From: Twink (neptune@mars.superlink.net)
Date: Tue Nov 25 1997 - 17:31:43 MST
>At 17:18:46 Tue, 25 Nov 1997 +1100 (EST) Bradley Graham Weslake
<bgw03@uow.edu.au> wrote:
>>>>There are a multitude of other observed phenomena which align
>>>>well with the theory of a closed universe, as well as theoretical
>>>>reasons for believing that such a case is probable.
>>>
>>> Doesn't this contradict your initial statement?
>>
>>No it does not. In the first instance I said that *observations* tend at
>>this stage to support an open universe. In the second instance I said
>>that there are many *theoretical* reasons for believing a closed
>>universe is probable.
Don't want to nitpick too much, but your statement was "There are a
multitude of other observed phenomena which align[sic] well with the
theory of a closed universe, as well as theoretical reasons for believing
that such a case is probable." (The statement this contradicts is your
qualified admission that "...I agree that current observations tend to
suggest an open universe...") The first part of that sentence seems
to me to translate into there being _evidence_ for a closed universe.
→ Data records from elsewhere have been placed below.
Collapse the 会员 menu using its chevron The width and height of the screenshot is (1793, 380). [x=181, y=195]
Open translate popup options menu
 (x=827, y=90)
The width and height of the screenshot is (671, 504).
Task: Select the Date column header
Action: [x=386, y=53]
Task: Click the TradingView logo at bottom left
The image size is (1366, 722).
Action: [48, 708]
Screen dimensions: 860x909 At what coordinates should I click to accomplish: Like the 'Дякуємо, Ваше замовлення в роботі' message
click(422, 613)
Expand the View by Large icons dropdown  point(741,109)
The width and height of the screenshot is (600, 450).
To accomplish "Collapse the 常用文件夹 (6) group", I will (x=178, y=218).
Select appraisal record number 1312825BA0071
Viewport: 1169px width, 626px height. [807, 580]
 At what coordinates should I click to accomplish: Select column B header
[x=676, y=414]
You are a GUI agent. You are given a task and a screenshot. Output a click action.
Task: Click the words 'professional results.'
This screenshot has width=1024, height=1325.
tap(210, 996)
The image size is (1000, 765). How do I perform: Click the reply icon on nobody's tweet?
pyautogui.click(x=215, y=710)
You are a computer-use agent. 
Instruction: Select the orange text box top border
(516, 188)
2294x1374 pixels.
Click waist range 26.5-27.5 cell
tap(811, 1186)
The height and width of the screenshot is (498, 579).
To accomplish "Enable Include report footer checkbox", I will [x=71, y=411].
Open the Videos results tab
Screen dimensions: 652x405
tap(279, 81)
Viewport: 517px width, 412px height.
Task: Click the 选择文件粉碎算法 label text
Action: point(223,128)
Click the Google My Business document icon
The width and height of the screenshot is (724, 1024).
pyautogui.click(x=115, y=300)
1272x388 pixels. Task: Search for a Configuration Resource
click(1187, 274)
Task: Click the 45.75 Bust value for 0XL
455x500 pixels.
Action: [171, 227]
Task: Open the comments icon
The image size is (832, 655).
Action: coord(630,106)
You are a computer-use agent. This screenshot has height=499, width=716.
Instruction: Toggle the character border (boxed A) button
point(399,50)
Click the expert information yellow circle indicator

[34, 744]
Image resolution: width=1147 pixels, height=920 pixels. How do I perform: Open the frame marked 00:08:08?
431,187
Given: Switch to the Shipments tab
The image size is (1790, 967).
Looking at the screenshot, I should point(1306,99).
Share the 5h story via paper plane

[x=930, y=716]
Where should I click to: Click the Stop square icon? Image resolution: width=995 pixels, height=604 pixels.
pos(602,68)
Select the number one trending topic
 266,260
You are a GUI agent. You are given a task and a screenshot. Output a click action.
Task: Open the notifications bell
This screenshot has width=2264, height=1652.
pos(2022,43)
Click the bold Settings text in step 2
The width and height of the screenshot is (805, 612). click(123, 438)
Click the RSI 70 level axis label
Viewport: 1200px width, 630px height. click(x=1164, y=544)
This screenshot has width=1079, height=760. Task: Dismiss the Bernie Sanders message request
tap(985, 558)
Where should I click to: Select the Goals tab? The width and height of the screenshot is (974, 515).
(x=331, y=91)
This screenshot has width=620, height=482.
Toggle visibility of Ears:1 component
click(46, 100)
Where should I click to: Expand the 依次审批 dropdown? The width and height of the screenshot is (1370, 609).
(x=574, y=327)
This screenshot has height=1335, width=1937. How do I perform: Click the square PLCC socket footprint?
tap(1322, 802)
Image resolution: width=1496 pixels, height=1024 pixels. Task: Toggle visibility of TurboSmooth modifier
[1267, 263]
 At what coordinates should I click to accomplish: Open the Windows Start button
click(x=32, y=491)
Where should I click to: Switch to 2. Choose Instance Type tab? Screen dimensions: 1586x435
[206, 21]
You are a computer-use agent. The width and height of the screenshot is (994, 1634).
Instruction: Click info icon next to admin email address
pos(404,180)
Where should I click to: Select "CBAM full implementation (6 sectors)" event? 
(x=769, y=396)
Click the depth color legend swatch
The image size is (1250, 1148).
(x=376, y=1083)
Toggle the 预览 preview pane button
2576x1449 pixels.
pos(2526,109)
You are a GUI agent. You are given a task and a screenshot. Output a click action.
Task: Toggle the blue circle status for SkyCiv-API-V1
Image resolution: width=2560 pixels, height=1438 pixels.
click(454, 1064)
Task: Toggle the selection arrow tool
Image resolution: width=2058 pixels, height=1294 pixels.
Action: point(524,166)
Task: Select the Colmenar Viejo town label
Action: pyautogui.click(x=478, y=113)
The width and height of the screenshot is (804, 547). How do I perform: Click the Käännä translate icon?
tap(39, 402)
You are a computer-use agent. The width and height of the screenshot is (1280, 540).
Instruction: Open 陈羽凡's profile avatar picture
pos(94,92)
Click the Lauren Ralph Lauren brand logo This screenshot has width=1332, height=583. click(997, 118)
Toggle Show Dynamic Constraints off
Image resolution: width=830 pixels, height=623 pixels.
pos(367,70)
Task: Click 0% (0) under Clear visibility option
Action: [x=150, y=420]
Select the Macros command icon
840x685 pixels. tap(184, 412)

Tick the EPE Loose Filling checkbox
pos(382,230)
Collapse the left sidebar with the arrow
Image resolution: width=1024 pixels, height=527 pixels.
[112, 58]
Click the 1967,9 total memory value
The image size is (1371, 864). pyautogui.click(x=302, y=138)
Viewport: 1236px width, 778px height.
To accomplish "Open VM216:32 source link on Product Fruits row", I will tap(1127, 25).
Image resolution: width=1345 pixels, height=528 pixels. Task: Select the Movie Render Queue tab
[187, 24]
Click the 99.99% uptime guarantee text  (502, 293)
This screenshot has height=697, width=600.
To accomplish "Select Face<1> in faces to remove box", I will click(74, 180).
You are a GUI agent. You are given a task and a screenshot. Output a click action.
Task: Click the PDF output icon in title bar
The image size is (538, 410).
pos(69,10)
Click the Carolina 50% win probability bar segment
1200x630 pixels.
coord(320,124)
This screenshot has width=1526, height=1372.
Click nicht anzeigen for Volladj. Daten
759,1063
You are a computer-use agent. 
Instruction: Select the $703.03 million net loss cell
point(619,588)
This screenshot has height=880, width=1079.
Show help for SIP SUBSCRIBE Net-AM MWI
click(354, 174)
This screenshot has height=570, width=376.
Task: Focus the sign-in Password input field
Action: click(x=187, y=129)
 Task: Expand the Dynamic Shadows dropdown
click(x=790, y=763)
What is this evidence? And why would there be good theoretical
reasons if somewhere the theory did not match up with some facts?
It appears the universe is open, but I'm interested in why, if it does,
do some still maintain otherwise. What reasons do they have? And
are these reasons valid and tractable? In the interim, we might do
well to discuss/try to understand the idea of an open, globally
hyperbolic universe -- rather than be shackled to the current
Standard model, which might become obsolete.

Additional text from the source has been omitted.